Scientists: Warming Arctic Will Cost Trillions Of Dollars In DamagesPrevious models predict global warming’s bill to total $326 trillion by 2200, but the new arctic analysis brings the expected loss total to $369 trillion.
The arctic is of immense environmental and ecological importance — and of considerable economic value to humans. The arctic, however, is being transformed by climate change, and that transformation is doing environmental, ecological and economic damage. Scientists: Warming Arctic Will Cost Trillions Of Dollars In Damages
In a new study, researchers at the University of Cambridge tallied the economic damages of a melting, warming arctic. Their models predict an extra $43 trillion in economic damages by the end of the next century if the warming arctic is left to melt and greenhouse gas emissions continue at the same, business-as-usual rates.
Researchers used new data on the rapidly warming arctic to update previous models designed to estimate the economic costs of climate change — models that total the potential costs of future catastrophes, diminished agricultural output, disappearing commercial fish stocks, higher air conditioning bills and other negative consequences of global warming.

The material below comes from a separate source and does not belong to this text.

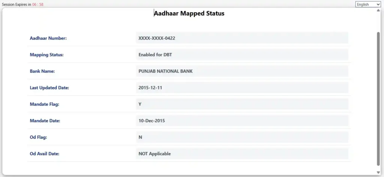
Task: Click the Last Updated Date value 2015-12-11
Action: click(242, 87)
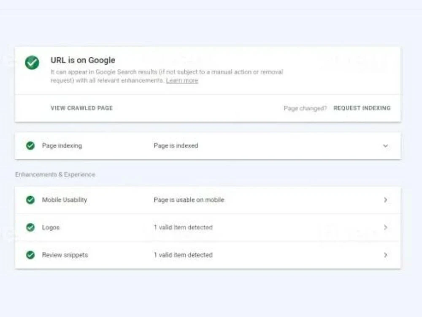Open Mobile Usability details via its arrow

pyautogui.click(x=385, y=200)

As previous research has shown, the arctic is caught in a vicious circle of climate change — one that will affect the climate as a whole, if allowed to continue.

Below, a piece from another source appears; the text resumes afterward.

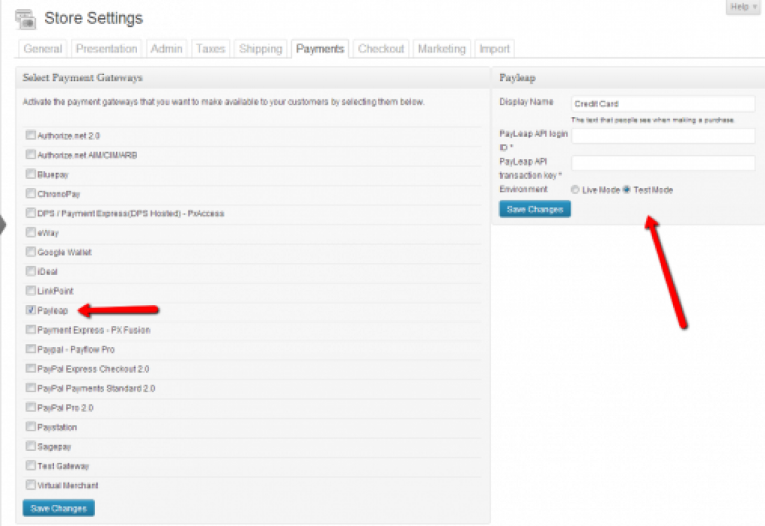This screenshot has height=526, width=765.
Task: Click the Display Name text field
Action: 663,104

As sea ice melts, the arctic tundra warms. And as the tundra warms, methane-emiting microorganisms are excited. More methane means more global warming. And more global warming means more melting. And the cycle repeats.
Previous models predict global warming’s bill to total $326 trillion by 2200, but the new arctic analysis brings the expected loss to $369 trillion.
“These results show just how much we need urgent action to slow the melting of the permafrost in order to minimise the scale of the release of greenhouse gases,” Chris Hope, Cambridge economist and co-auhtor of the new study, published in Nature Climate Change, said in a press release.
Researchers say policies to reduce greenhouse emissions could counteract the majority of the arctic’s global warming contributions, but urgency is necessary.
“We want to use these models to help us make better decisions — linking scientific and economic models together is a way to help us do that,” said Hope. “We need to estimate how much it will cost if we do nothing, how much it will cost if we do something, and how much we need to spend to cut back greenhouse gases.”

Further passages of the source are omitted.